* [Page text]
But reading Jakarta Coup, though...to quote Frank on Everybody Loves Raymond: "Jeez oh lou!" If you sat down and tried to come up with a list of things to spoof in an action novel, you still couldn't top this novel. Stonewall, our "hero," is a chauvinistic blowhard who hates everyone, picks up ladies and casts them aside, lives to kill commies and terrorists, and takes every opportunity to rant and rave against his arch-enemy Senator Ned Flannery, a far-left Democract who is in no way similar to Senator Ted Kennedy, at all.

Mike Madonna has also told me that Kennedy's people actually found about about the blatant Kennedy-bashing in the Roberts installments of this series, and I guess word made its way to Roberts, who was told to ease up, but he didn't -- though he doesn't appear in Jakarta Coup, Flannery's name is invoked by not only the Liberal politicians but even by the terrorists, both of whom admire the guy. Hell, the Liberals even openly side with the terrorists, complaining about "the savage" currently in the White House -- ie Ronald Reagan, whom the good-guy Right Wingers lovingly refer to as "Good ol' Ronnie!"

The plot is really just a framework for the Kennedy-bashing and the frequent sex scenes, which I will get to posthaste. Stonewall's m.o. is that he hires himself out to whoever needs him, and if he can use the job as a means to kill more commies, then so much the better. Stonewall is hired by the Indonesian government to train an anti-terrorist taskforce; a Communist-backed terrorist force called KAM is causing dissent in Jakarta, and the government needs help in dealing with them. Stonewall has a team, apparently, but this time he only brings along two of them: Theo, a black soldier (and boy, are we reminded every time he appears that Theo is black), and Ed Cotter, a nonentity who I think only had about four lines in the entire book.

* [Collected material]

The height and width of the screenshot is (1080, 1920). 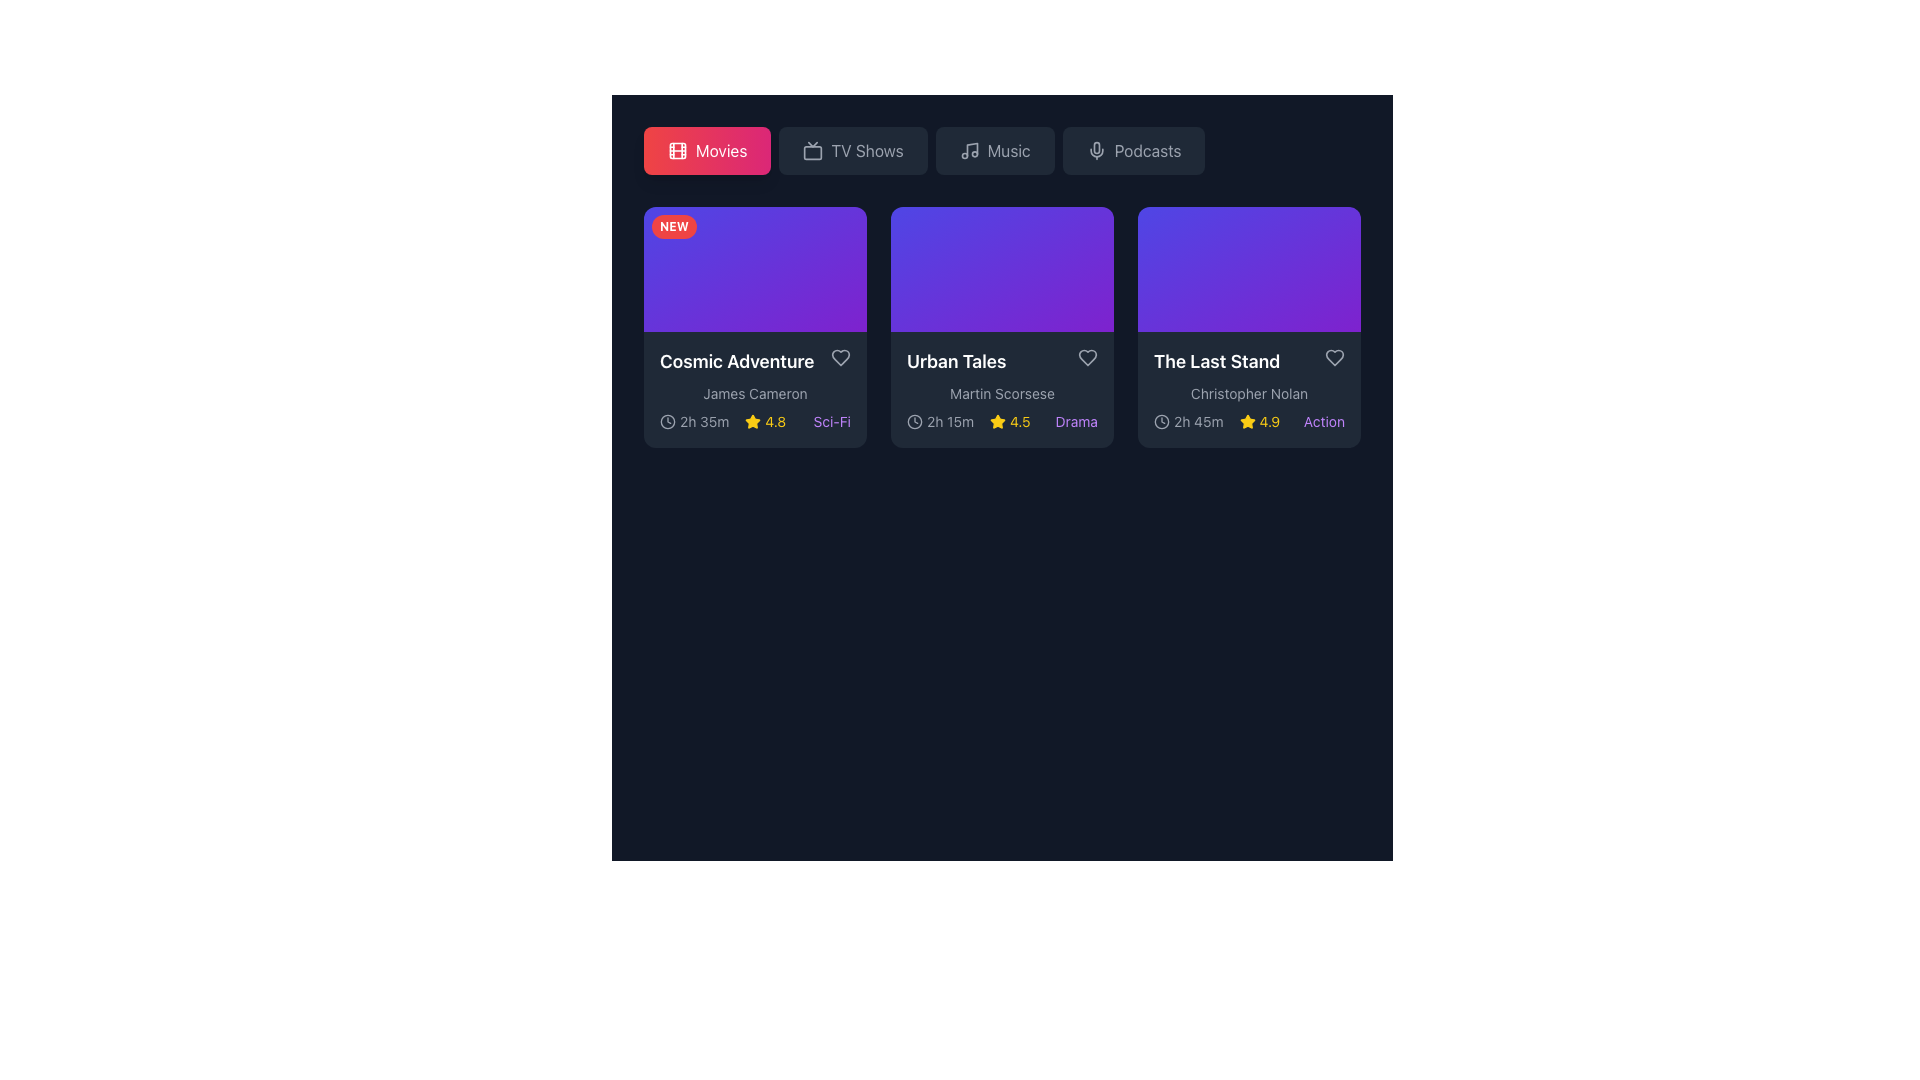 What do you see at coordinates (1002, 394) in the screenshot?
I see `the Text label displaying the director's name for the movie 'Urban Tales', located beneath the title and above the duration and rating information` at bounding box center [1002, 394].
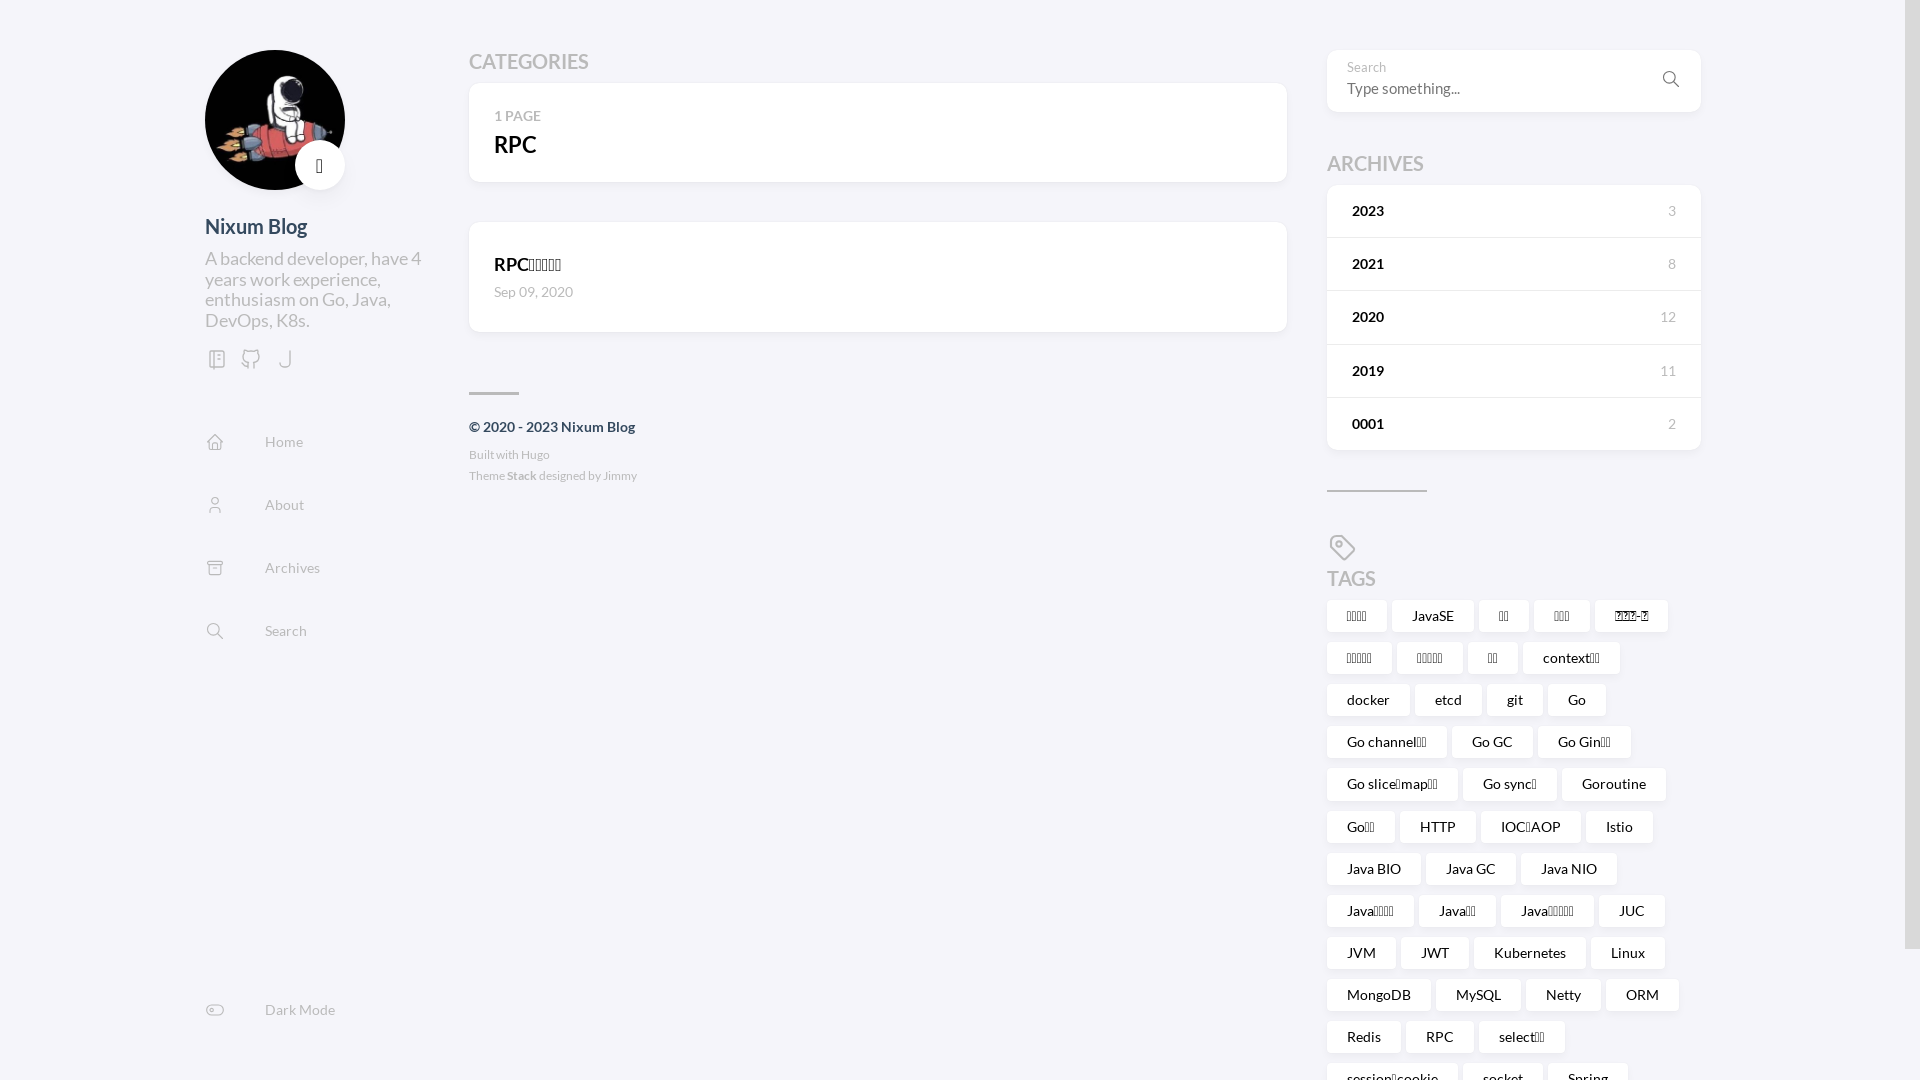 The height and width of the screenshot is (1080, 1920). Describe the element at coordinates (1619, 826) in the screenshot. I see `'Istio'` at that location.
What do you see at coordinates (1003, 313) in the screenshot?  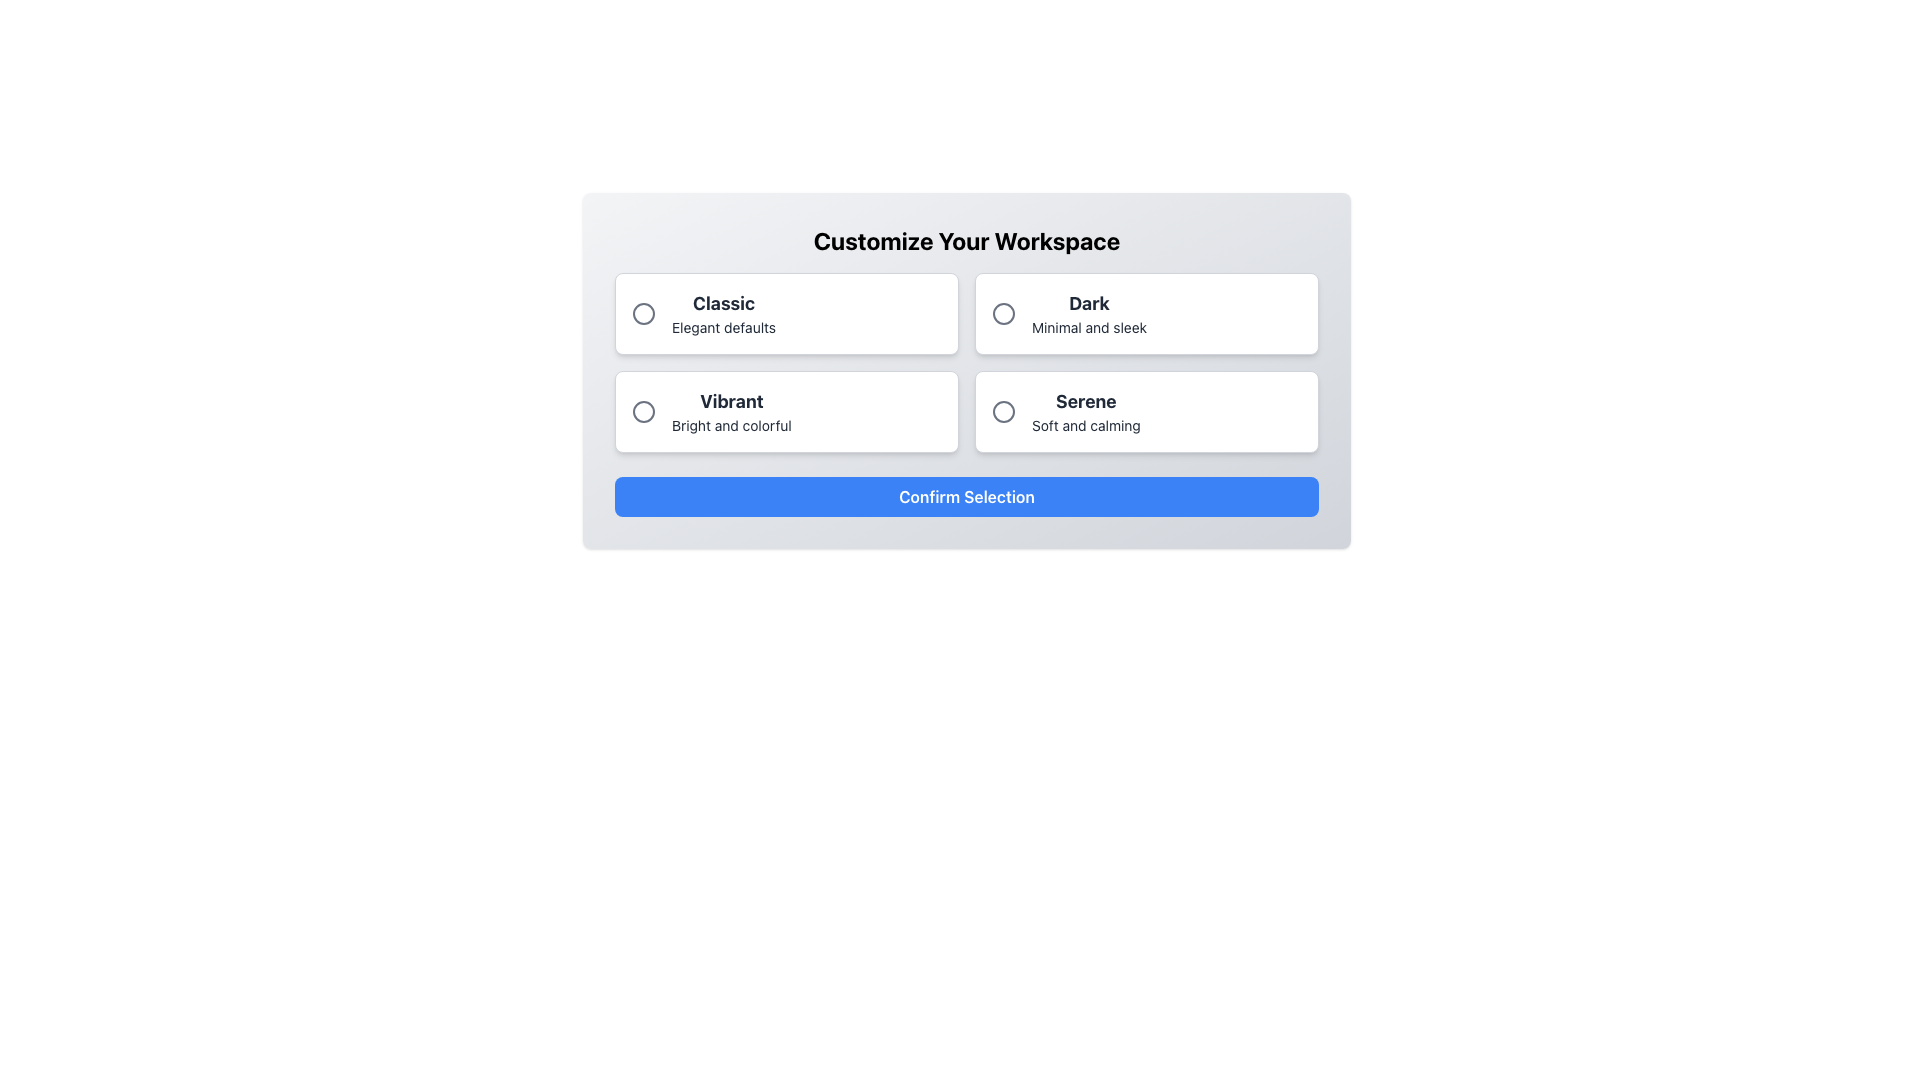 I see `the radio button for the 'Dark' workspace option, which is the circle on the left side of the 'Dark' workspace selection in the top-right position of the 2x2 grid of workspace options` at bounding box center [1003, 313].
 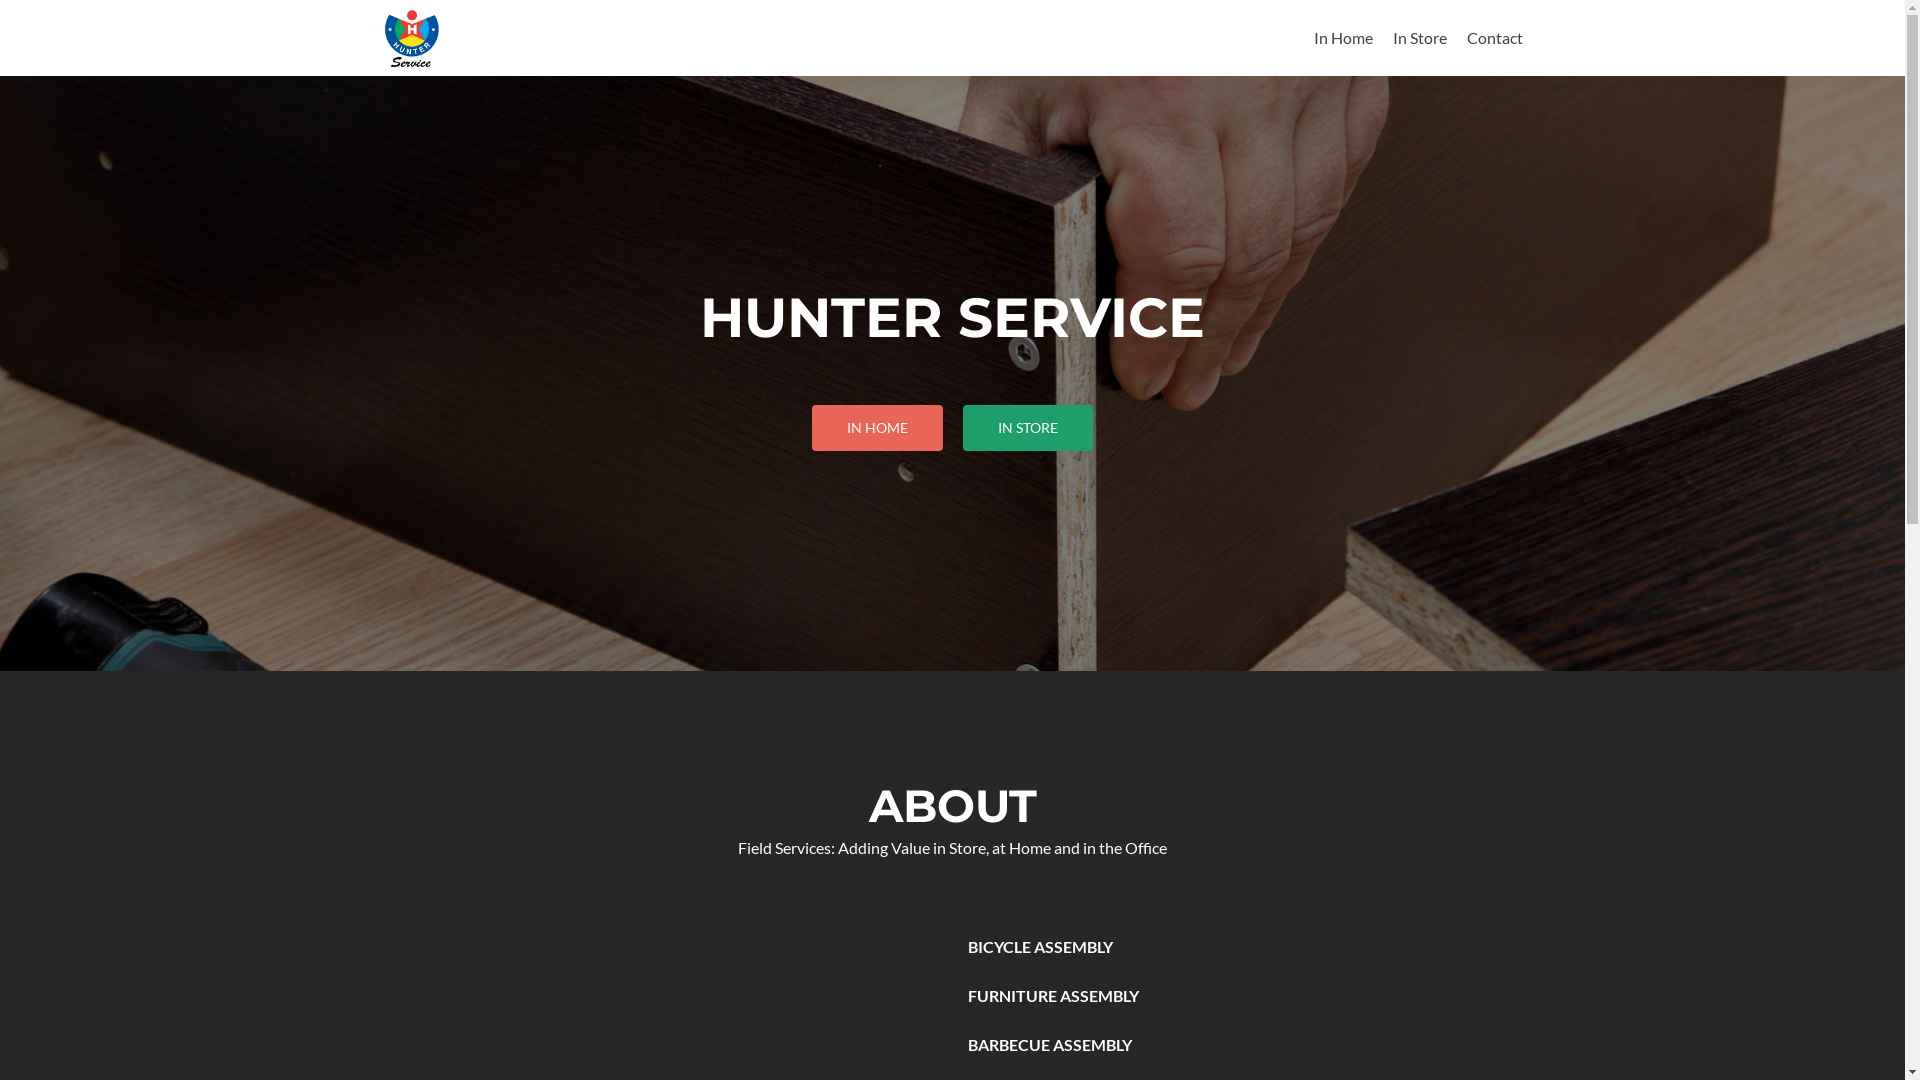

* [Problems and tasks]
[a] Transcribe the passage of the Jakarta Coup review between "The plot is" and "the entire book.", inclusive.
[b] According to the Jakarta Coup review, which two members of his team does Stonewall bring along?
The data have no connection to the Jakarta Coup review.

* [Final answers]
[a]
The plot is really just a framework for the Kennedy-bashing and the frequent sex scenes, which I will get to posthaste. Stonewall's m.o. is that he hires himself out to whoever needs him, and if he can use the job as a means to kill more commies, then so much the better. Stonewall is hired by the Indonesian government to train an anti-terrorist taskforce; a Communist-backed terrorist force called KAM is causing dissent in Jakarta, and the government needs help in dealing with them. Stonewall has a team, apparently, but this time he only brings along two of them: Theo, a black soldier (and boy, are we reminded every time he appears that Theo is black), and Ed Cotter, a nonentity who I think only had about four lines in the entire book.

[b] Theo and Ed Cotter.